US Vice President Joe Biden said in a speech delivered to the Ukrainian parliament in December that Kiev must do more in terms of fighting corruption which “eats Ukraine like cancer.” If there's no control of corruption in Ukraine, financial help is out of the question, he warned. “Corruption siphons off resources. We know this. You know this,” Biden told Ukrainian MPs. On the first day of his visit, the US official assured Kiev of US support and announced the allocation of an additional $190 million from the US budget to help conduct structural reforms in Ukraine and fight corruption.

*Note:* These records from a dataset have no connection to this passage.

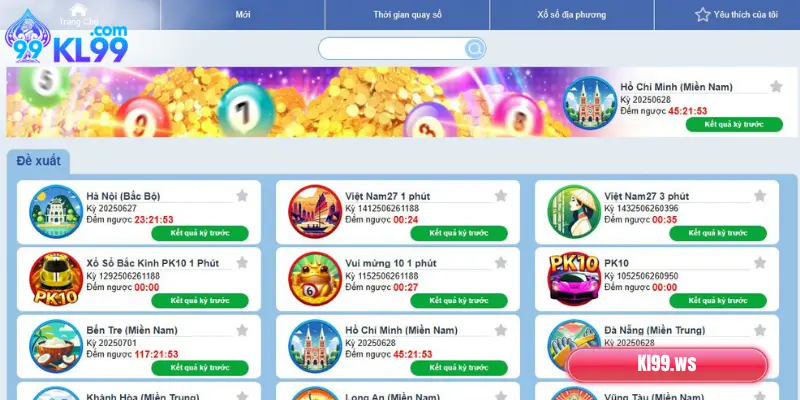Toggle favorite star for Việt Nam27 1 phút
Viewport: 800px width, 400px height.
(501, 196)
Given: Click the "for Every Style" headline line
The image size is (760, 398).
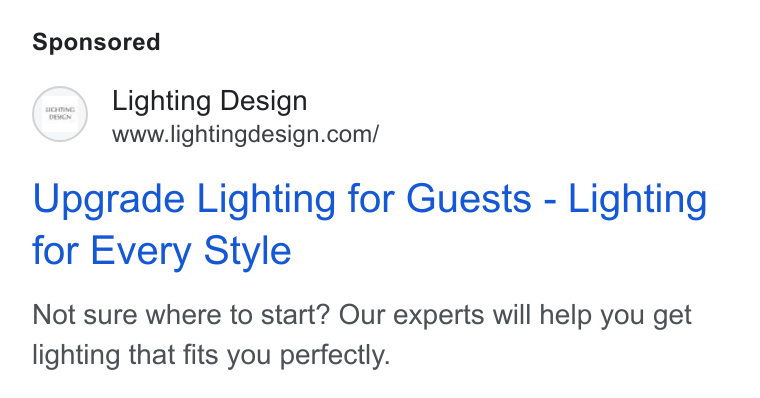Looking at the screenshot, I should point(162,251).
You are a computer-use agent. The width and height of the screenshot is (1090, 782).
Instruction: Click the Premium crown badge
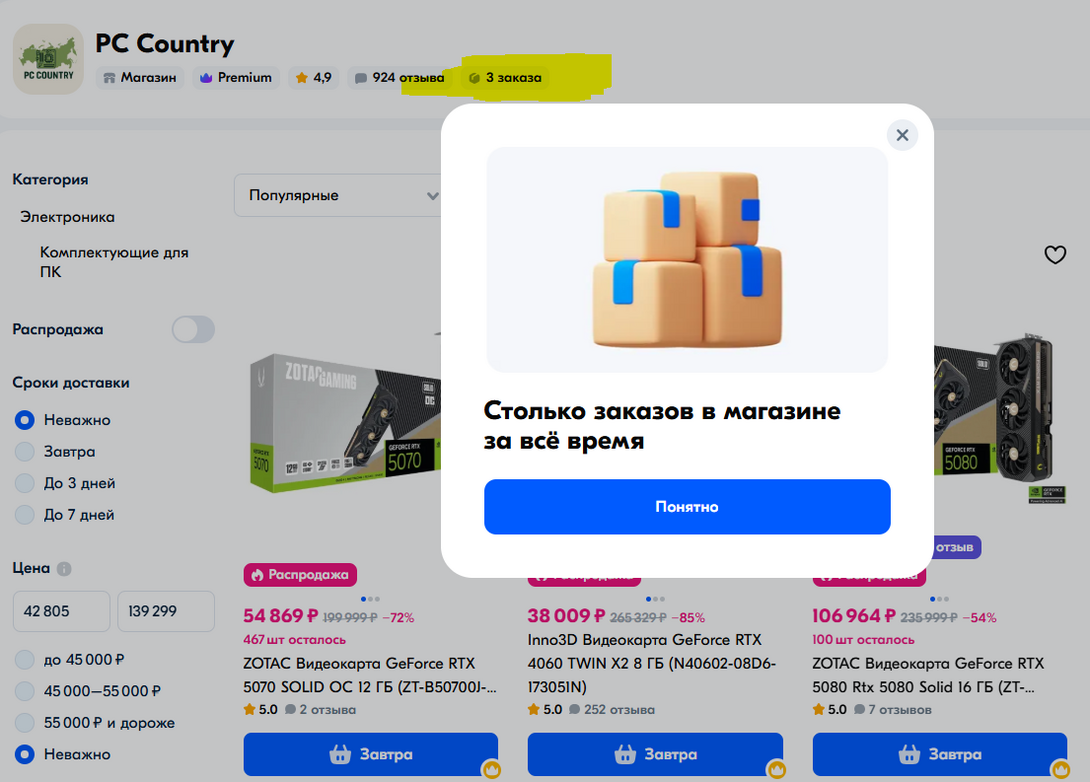tap(236, 78)

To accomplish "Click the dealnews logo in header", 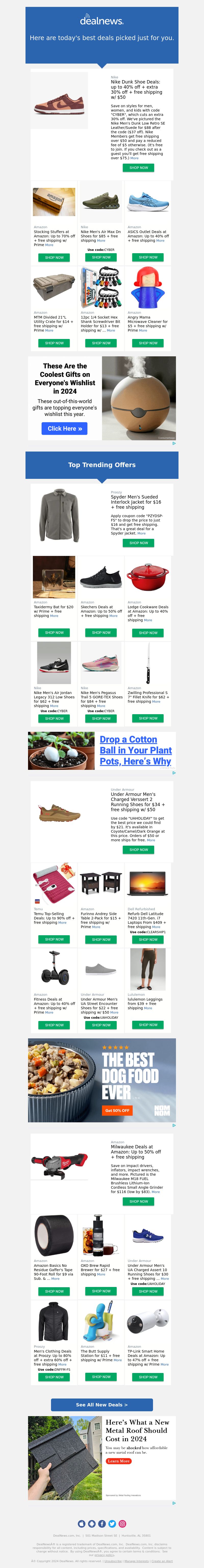I will tap(102, 21).
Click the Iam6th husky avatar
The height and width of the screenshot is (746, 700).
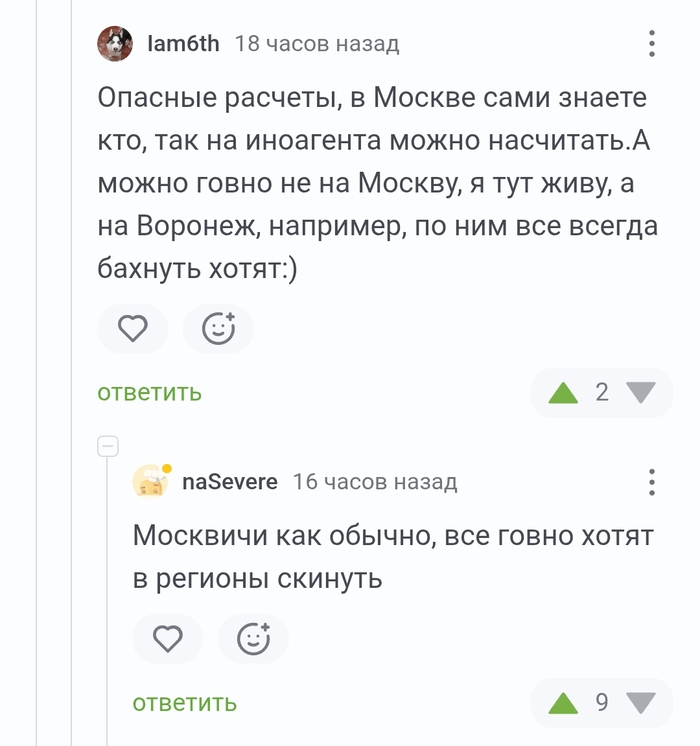pyautogui.click(x=115, y=44)
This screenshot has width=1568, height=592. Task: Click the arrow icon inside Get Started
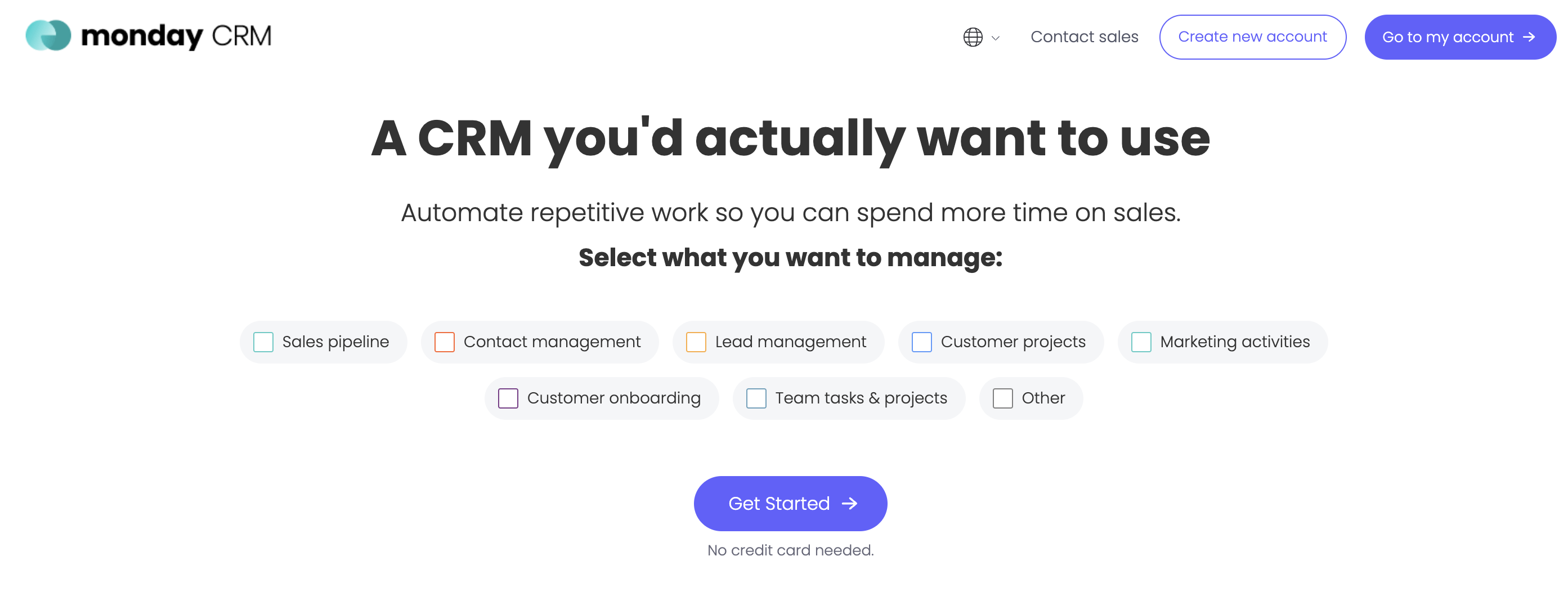[850, 503]
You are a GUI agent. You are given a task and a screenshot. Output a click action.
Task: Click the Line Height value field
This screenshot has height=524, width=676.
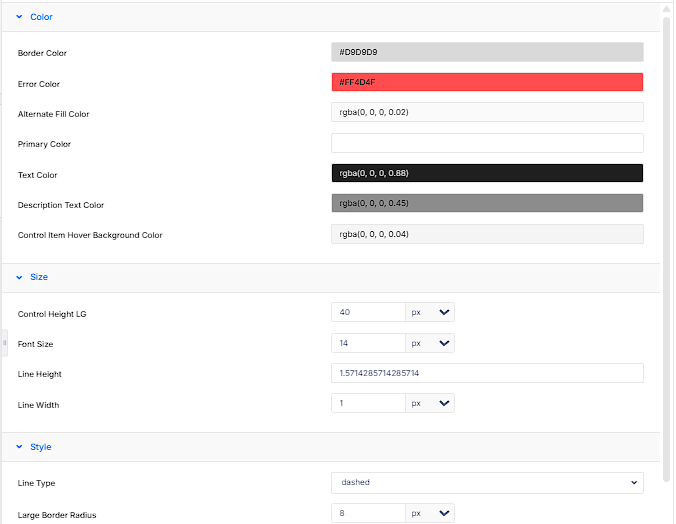point(487,373)
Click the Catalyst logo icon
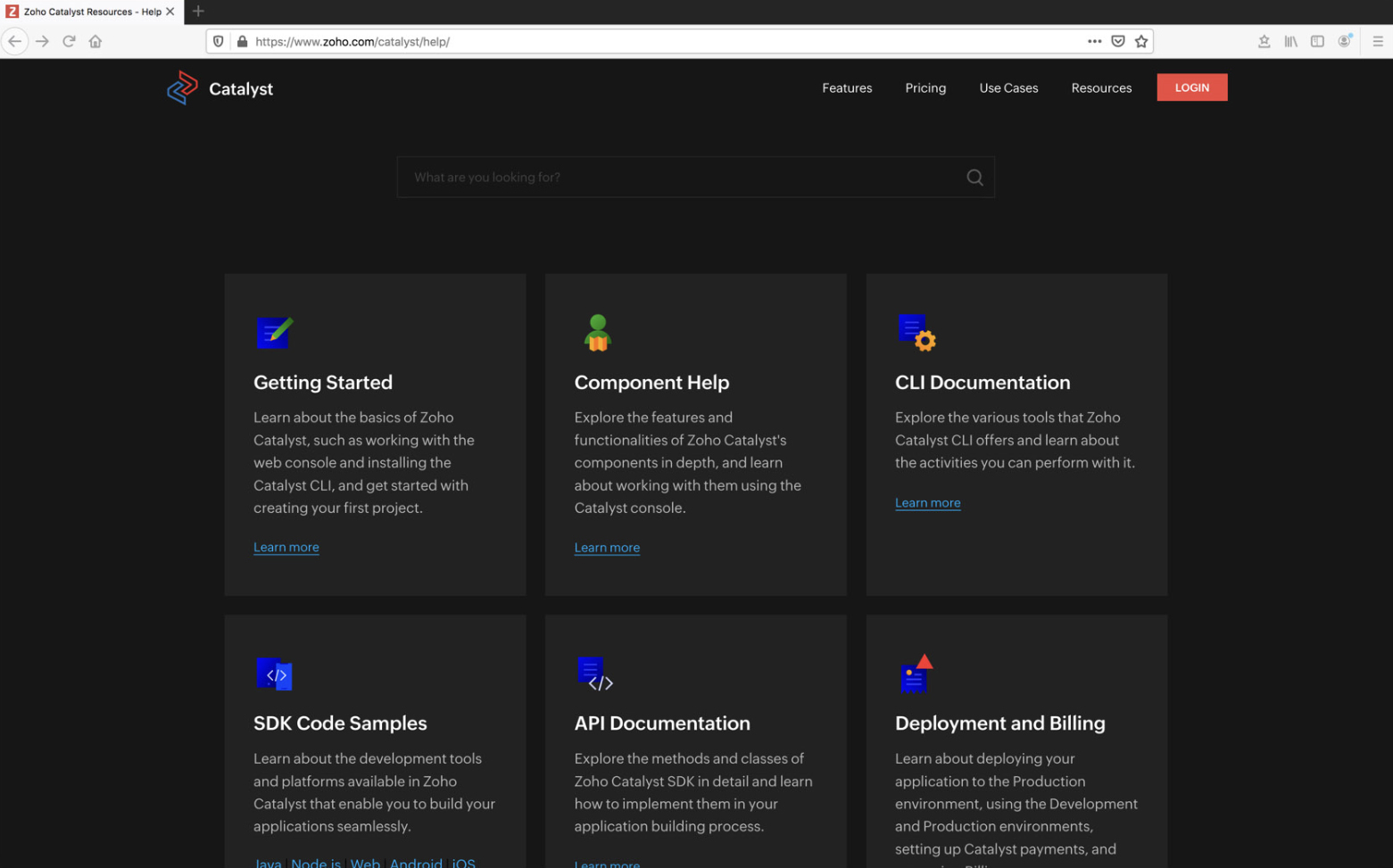This screenshot has height=868, width=1393. click(x=183, y=87)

Earlier this month Ukraine’s minister for economic development and trade, Aivaras Abromavicius, one of several foreign experts in the government brought in to help Kiev with reforms, announced his resignation, citing corruption levels in the state. “Neither me, nor my team have any desire to serve as a cover-up for the covert corruption, or become puppets for those who, very much like the ‘old’ government, are trying to exercise control over the flow of public funds,” Abromavicius said in his official statement.

Abromavicius’s resignation has worried a number of Ukraine’s international partners. A joint statement by ambassadors from the US, UK, EU and other countries said that diplomats were “deeply disappointed,” as the minister and his team “have made important strides, implementing tough but necessary economic reforms to help stabilize Ukraine’s economy, root out endemic corruption, bring Ukraine into compliance with its IMF [International Monetary Fund] program obligations.”

The International Monetary Fund (IMF) may suspend Ukraine’s $17.5 billion bailout program, if Kiev does not implement promised reforms. “Without a substantial new effort to invigorate governance reforms and fight corruption, it’s hard to see how the IMF-supported program can continue and be successful,” IMF chief Christine Lagarde said in a statement earlier this month. Slowing down the reforms process may cost Kiev the $40 billion deal with the IMF, EU and the US, which championed the aid expecting changes in the country, according to Reuters.